Macrophages normally reside in lean AT where they participate in normal remodeling. In obesity, as mentioned previously, macrophages are often found in CLS surrounding dead adipocytes during periods of tissue remodeling [3]. With development of obesity, ATMs are polarized to an M1 inflammatory phenotype and both the number of adipose M1 and the M1/M2 ratio are associated with systemic inflammation and the induction of IR [27;28**] (Figure 1). M2 macrophages, which normally reside within AT, express anti-inflammatory genes (IL-10) and are involved in tissue remodeling. Other work suggests the situation may be more complex. Human ATMs have M2-like surface markers but can produce excessive amount of pro-inflammatory cytokines [29] and mixed expression of both pro-inflammatory and anti-inflammatory characteristics [30*]. A coincident M2 and M1 phenotype of ATMs was also observed during HF diet induced AT remodeling in mice [31*]. These data suggest that ATMs that accumulate within obese AT acquire particular remodeling phenotypes.

Recently recognized role of T cells in adipose remodeling

The importance of T cells in AT inflammation and remodeling was demonstrated recently, although a nature of details remain controversial [32*;33**]. Obese AT is characterized with decreased numbers of regulatory T cells (CD4+Foxp3+; Treg) and increased numbers of CD8+ T cells [32*;34**]. Selective increases in Treg improve whole-body insulin sensitivity [35**]. CD8+ T cell infiltration may precede macrophage accumulation and may be involved in macrophage differentiation and activation [33**]. Mast cells may also be important regulators of angiogenesis, T cell recruitment and remodeling events in obese adipose tissue [36*].

Role of blood flow and hypoxia

During development, angiogenesis and adipogenesis are temporally and spatially coupled [37]. Classic studies of blood flow showed a constant blood supply per adipocyte as rats grew spontaneously more obese [38]. However, blood flow per unit adipocyte surface declines with obesity, raising the possibility that oxygen and nutrient delivery to the adipocyte becomes suboptimal. In vivo imaging studies show that AT blood flow is discontinuous and leukocyte adhesion, which is increased in obesity, appears to perturb the flow [5*]. The vasculature of obese AT may also exhibit abnormal responses to vasodilators (e.g. NO) or increased permeability [5*;39;40*]. Direct measurements of oxygenation document lower AT oxygen tension (pO2) with lower capillary density in obese. Further, pO2 was inversely correlated with proinflammatory markers, suggesting that lower AT pO2 could drive AT inflammation in obesity, consistent with a causal role of the low vascularity for hypoxia, fibrosis, and adipocyte dysfunction [41]. Inhibition of angiogenesis reduces AT mass [42;43] and targeting angiogenesis in hypoxia may improve AT function in obesity. However, the result may be healthy, but more obese individuals.
:::::
Exercise: According to the passage on adipose tissue remodeling, which type of T cell is present in decreased numbers in obese adipose tissue?

[Records excerpted from a collection]
:::::
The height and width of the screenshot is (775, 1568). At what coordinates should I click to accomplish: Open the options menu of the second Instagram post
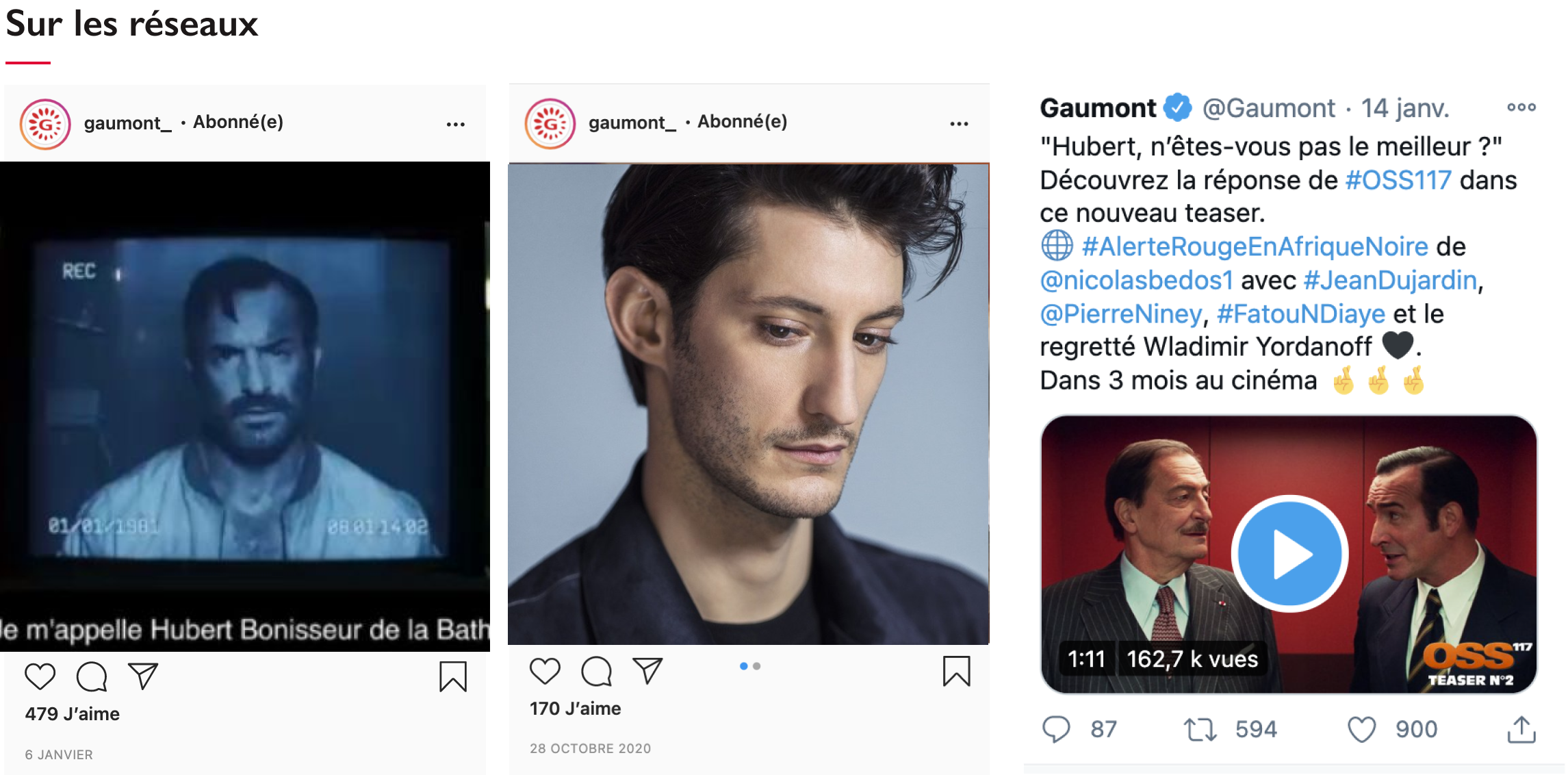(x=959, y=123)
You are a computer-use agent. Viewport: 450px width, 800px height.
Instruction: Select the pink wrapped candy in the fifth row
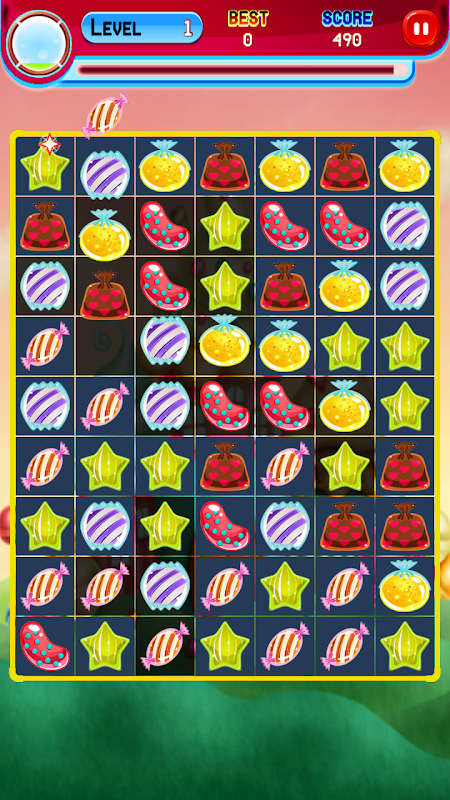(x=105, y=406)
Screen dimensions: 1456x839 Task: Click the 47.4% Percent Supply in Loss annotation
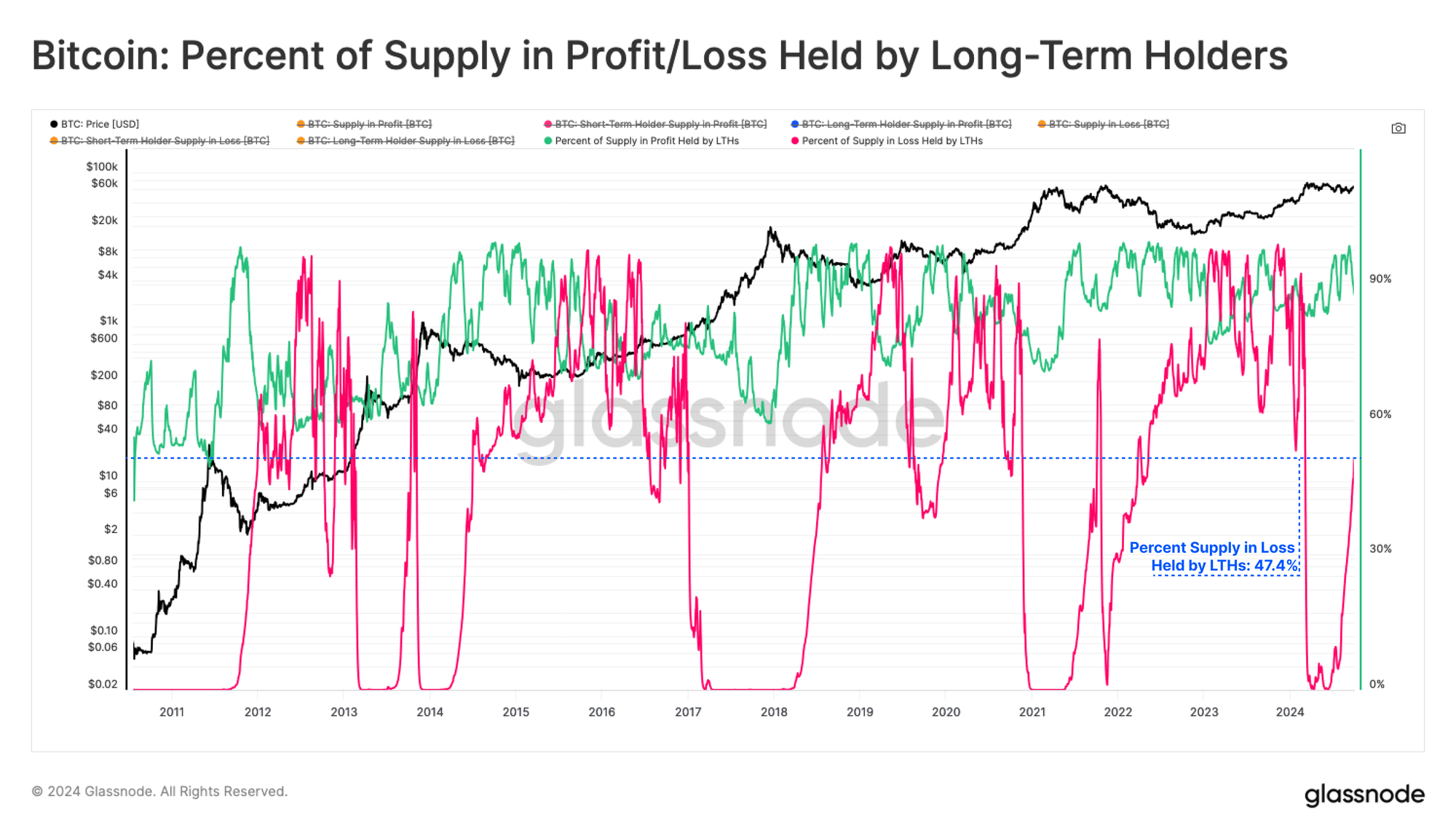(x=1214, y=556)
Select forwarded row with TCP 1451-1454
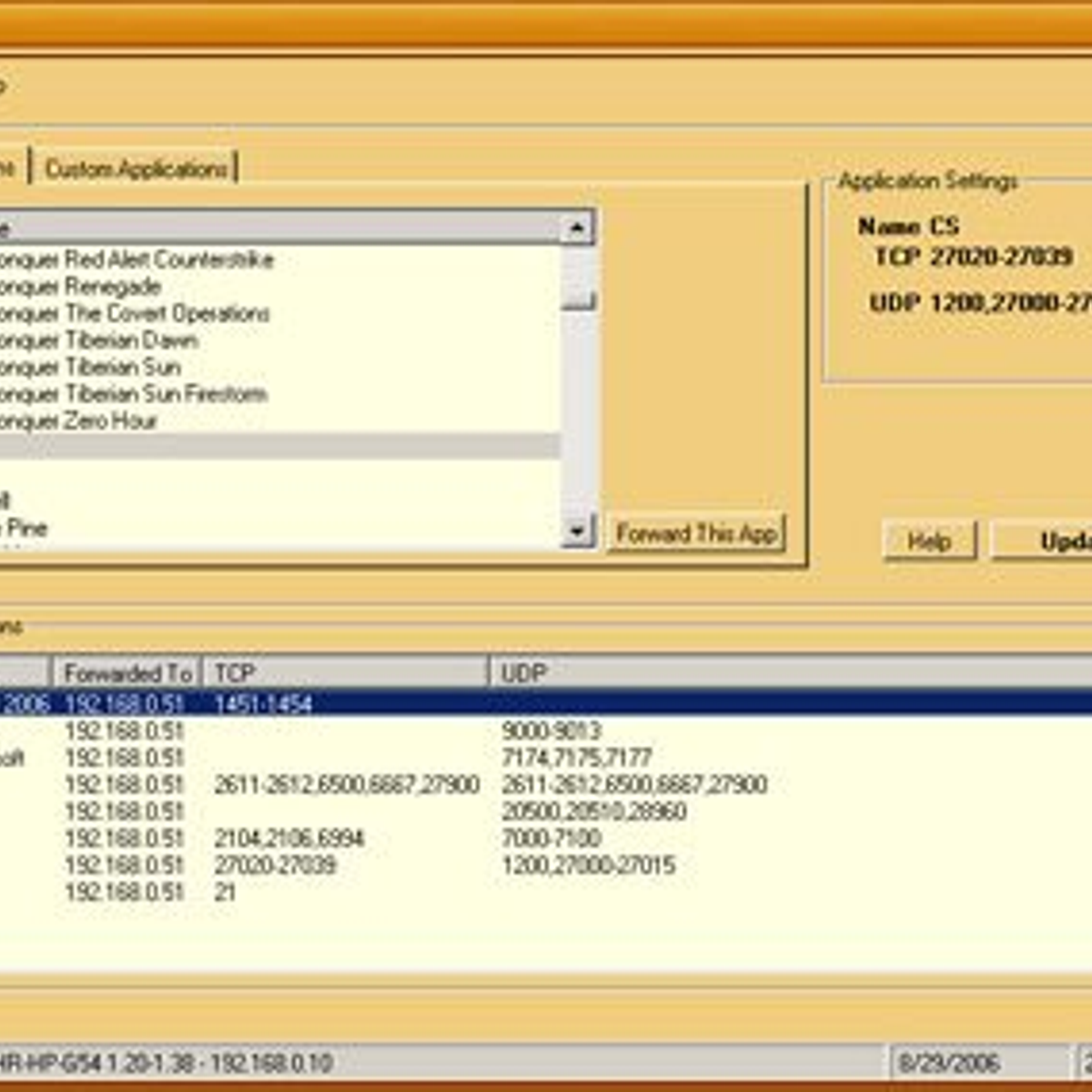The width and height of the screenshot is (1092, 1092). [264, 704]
:::::
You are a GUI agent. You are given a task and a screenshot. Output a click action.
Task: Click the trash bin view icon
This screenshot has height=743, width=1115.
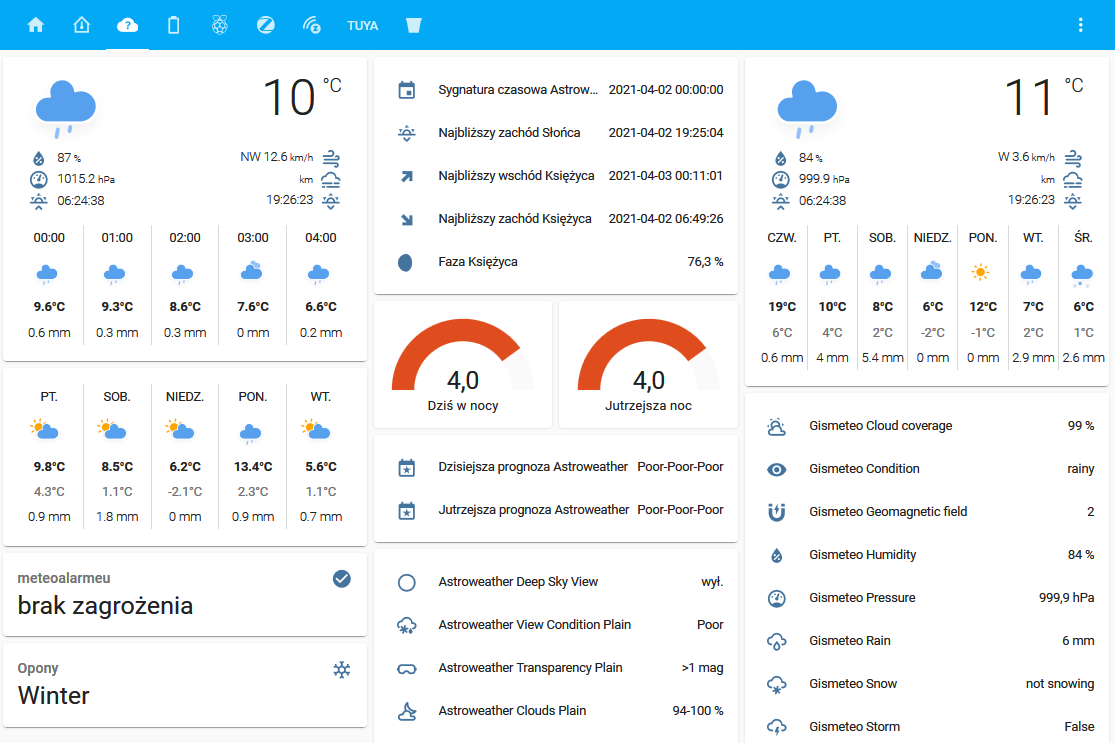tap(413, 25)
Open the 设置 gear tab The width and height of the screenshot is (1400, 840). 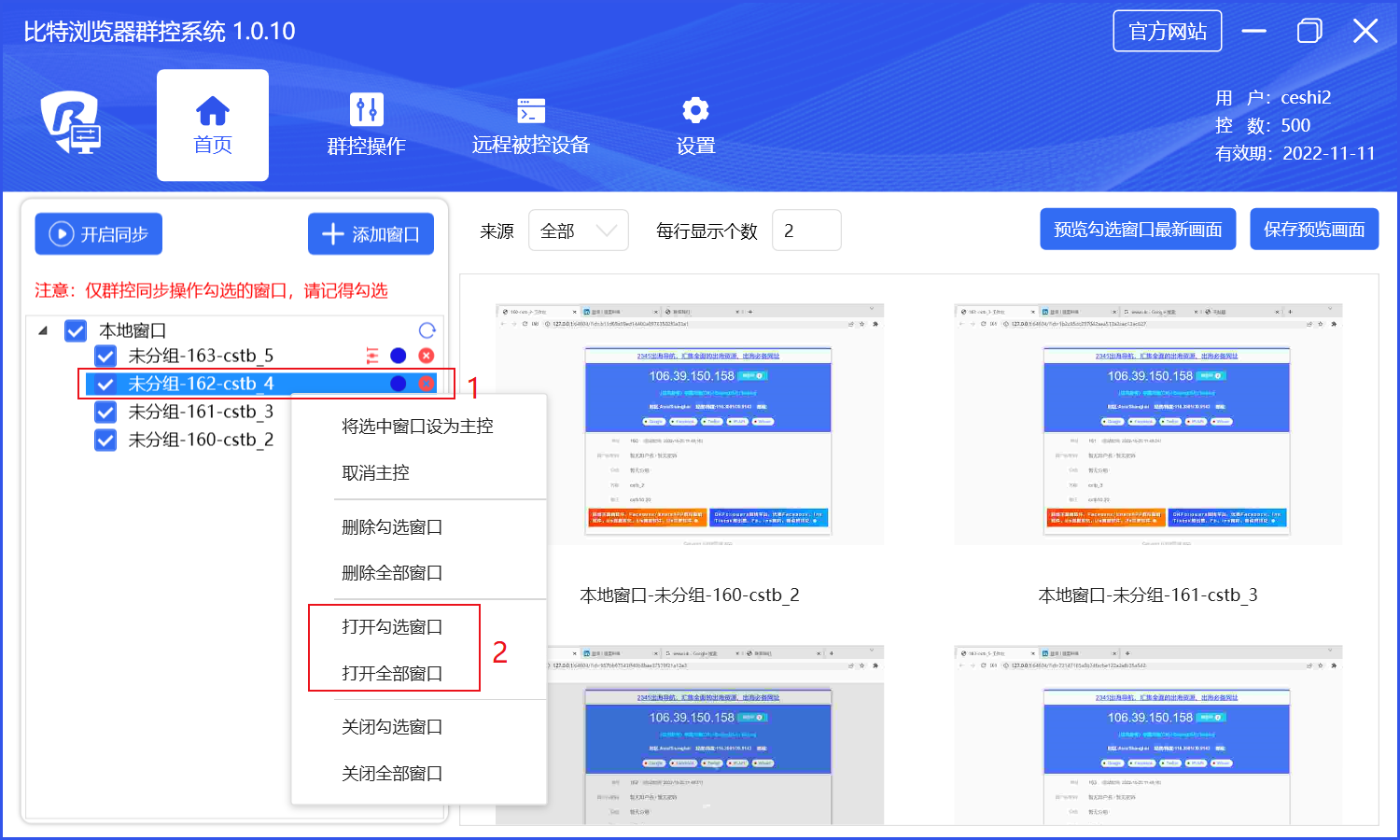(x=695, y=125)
:::::
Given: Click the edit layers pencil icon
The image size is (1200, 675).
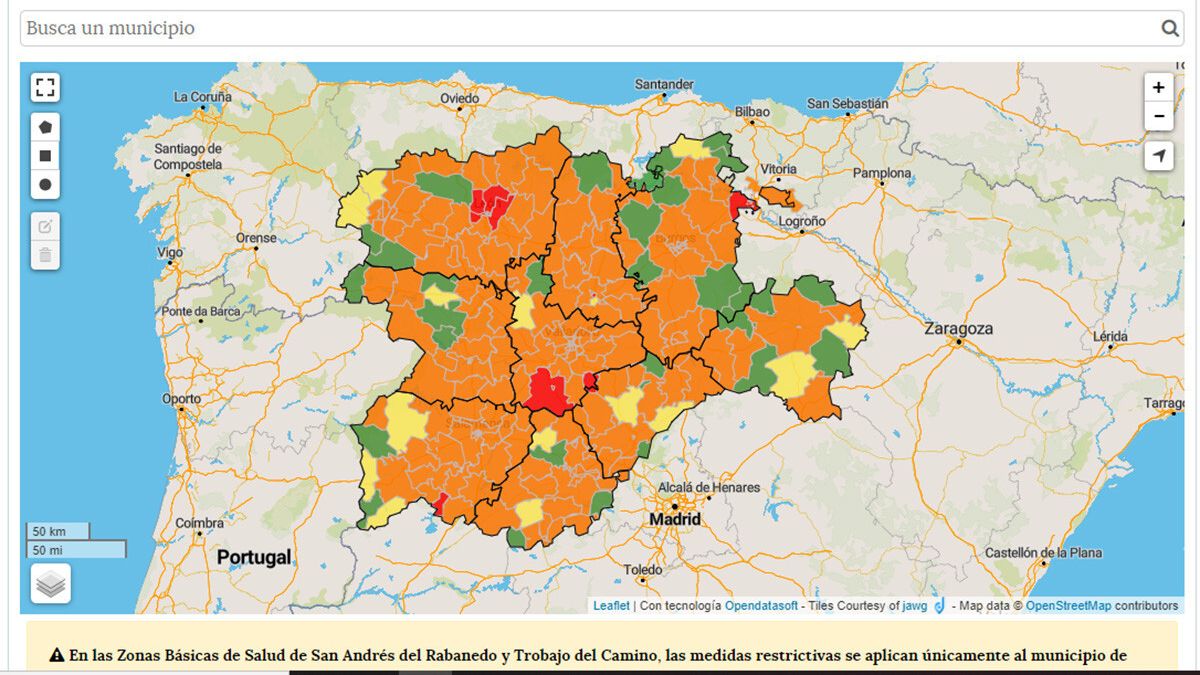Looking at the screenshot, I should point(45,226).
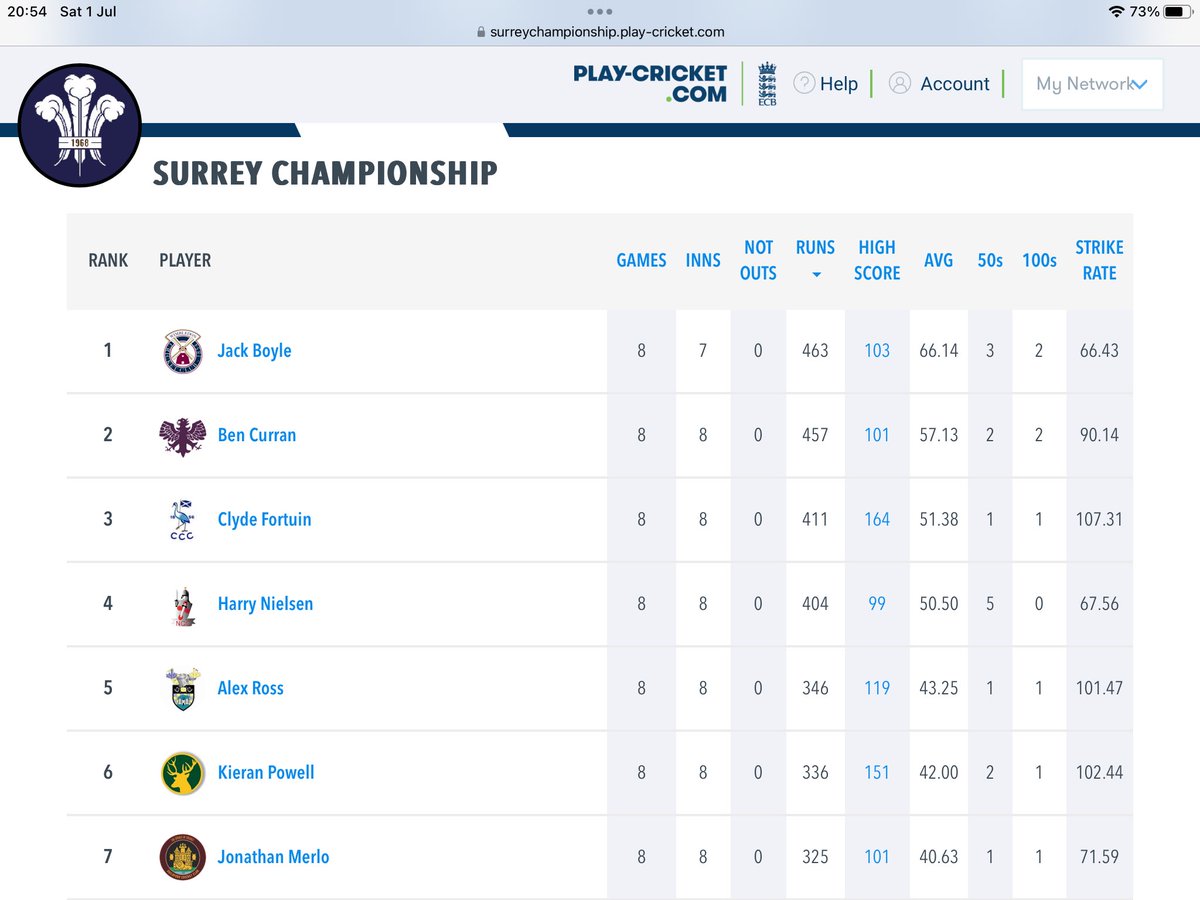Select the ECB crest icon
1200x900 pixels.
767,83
:::::
Response to this task: Regulatory T cells (CD4+Foxp3+; Treg).